Adsl

The DSL Forum was formed in December 1994 to promote the DSL concept and facilitate developement of DSL system architectures, protocols, and interfaces for major DSL applications. The ANSI, working group TIE1.4, approved the first ADSL in 1995. It supported data rates upto 6.1 Mbps. The ETSI contributed an annex to T1.413 to reflect European requirements. The ITU-T standards are most commonly referred to as G.lite (G.992.2) and G.dmt (G.992.1). The ATM Forum has recognised ADSL as a physical layer transmission protocol for unshielded twisted pair media.

ADSL, a modem technology, converts existing twisted pair telephone lines (subscriber loop) into access paths for multimedia and high speed data communications. ADSL can transmit up to 6 Mbps to a subscriber, and as mush as 832 kbps or more in both directions.

ADSL Frquency spectrum. ADSL divides the bandwidth of a twisted pair cable into three bands. The twisted pair cable used in telephone wire has a frequency spectrum of ADSL. Fig. 10.9 shows the frequency spectrum of ADSL.

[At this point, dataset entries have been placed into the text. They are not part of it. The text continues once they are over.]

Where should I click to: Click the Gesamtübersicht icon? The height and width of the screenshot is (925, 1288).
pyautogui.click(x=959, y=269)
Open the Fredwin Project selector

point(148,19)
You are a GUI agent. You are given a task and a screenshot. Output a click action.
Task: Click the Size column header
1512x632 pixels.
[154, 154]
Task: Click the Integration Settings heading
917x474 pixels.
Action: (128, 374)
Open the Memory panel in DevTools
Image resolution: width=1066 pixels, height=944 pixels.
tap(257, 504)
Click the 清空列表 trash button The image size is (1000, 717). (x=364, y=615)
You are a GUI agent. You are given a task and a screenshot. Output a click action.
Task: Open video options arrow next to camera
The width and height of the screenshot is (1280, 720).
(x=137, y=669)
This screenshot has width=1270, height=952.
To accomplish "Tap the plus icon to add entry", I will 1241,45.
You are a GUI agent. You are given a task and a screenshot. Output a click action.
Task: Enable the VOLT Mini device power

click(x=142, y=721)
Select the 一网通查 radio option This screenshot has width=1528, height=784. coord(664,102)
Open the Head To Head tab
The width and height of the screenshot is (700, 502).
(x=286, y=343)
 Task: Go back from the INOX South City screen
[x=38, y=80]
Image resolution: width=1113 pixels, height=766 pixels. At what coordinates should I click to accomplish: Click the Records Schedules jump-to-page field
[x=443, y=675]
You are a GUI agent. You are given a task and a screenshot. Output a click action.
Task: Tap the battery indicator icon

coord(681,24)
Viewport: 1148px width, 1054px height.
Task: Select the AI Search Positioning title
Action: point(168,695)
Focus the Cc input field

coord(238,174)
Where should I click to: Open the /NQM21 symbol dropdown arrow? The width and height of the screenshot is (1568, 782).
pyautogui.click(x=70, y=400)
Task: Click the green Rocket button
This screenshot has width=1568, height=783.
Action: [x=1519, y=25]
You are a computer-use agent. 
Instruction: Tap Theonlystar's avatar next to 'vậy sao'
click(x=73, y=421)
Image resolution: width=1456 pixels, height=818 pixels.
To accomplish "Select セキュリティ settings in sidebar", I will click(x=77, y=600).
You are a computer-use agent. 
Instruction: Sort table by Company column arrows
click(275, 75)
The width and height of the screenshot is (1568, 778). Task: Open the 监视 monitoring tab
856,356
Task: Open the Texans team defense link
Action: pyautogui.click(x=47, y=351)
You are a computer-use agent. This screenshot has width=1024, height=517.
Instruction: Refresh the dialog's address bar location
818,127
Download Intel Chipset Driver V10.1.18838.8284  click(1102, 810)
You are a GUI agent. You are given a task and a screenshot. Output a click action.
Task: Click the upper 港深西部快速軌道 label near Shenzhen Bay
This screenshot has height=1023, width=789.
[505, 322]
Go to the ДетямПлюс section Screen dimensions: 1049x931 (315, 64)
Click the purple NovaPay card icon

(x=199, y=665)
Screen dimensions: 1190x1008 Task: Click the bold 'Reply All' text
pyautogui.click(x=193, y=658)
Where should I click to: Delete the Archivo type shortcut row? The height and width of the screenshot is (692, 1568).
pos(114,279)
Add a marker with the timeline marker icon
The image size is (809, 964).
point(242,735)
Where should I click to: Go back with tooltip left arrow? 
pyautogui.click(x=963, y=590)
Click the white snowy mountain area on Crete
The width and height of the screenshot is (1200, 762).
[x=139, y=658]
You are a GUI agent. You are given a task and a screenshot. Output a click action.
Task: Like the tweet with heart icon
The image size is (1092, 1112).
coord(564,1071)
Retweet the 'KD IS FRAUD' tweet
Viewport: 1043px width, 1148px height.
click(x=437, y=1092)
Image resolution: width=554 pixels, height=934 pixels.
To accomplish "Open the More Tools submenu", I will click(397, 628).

ADSL uses various encoding methods to divide the available bandwidth of the channel into multiple subchannels. Earlier, FDM or Echo cancellation are used to divide the available channels. Presently, ADSL uses DMT encoding methods, which use QAM to divide the bandwidth of the channel into multiple subchannels with each channel transmitting information using QAM modulation. DMT uses the frequency spectrum from 26 kHz to 1.1 MHz for broad band data.

POTS 4 kHz

26 kHz upstream

138 K downstream 1.1 MHz

Fig. 10.9. Frequency spectrum of ADSL.

The frequency spectrum from 26 kHz to 138 kHz is used for upstream transmission, and the frequency spectrum from 1.38 kHz to 1.1 MHz is used for down stream transmission. The lower 4 kHz channel is separated by an analog circuit and used in POTS. The frequency spectrum above 26 kHz is divided into 249 independent subchannels, each containing 4.3 kHz bandwidth. 25 channels are used for upstream transmissions and 224 channels are used for downstream transmissions.

Topology For ADSL System. ADSL modem is connected to each end of twisted pair, one at the subscriber end and other at the central office. The ADSL modem at the exchange is called ATU-C (ADSL-Terminal Unit Central office) and the ADSL modem at the subscriber end is called ATU-R (ADSL-Remote). Fig. 10.10 shows the ADSL connection between exchange and subscriber. ADSL modems with various speed ranges and capabilities available. Fig. 10.10 shows the modem with 1.5 Mbps to 9 Mbps downstream bit rate and 16 to 640 kbps duplex channel.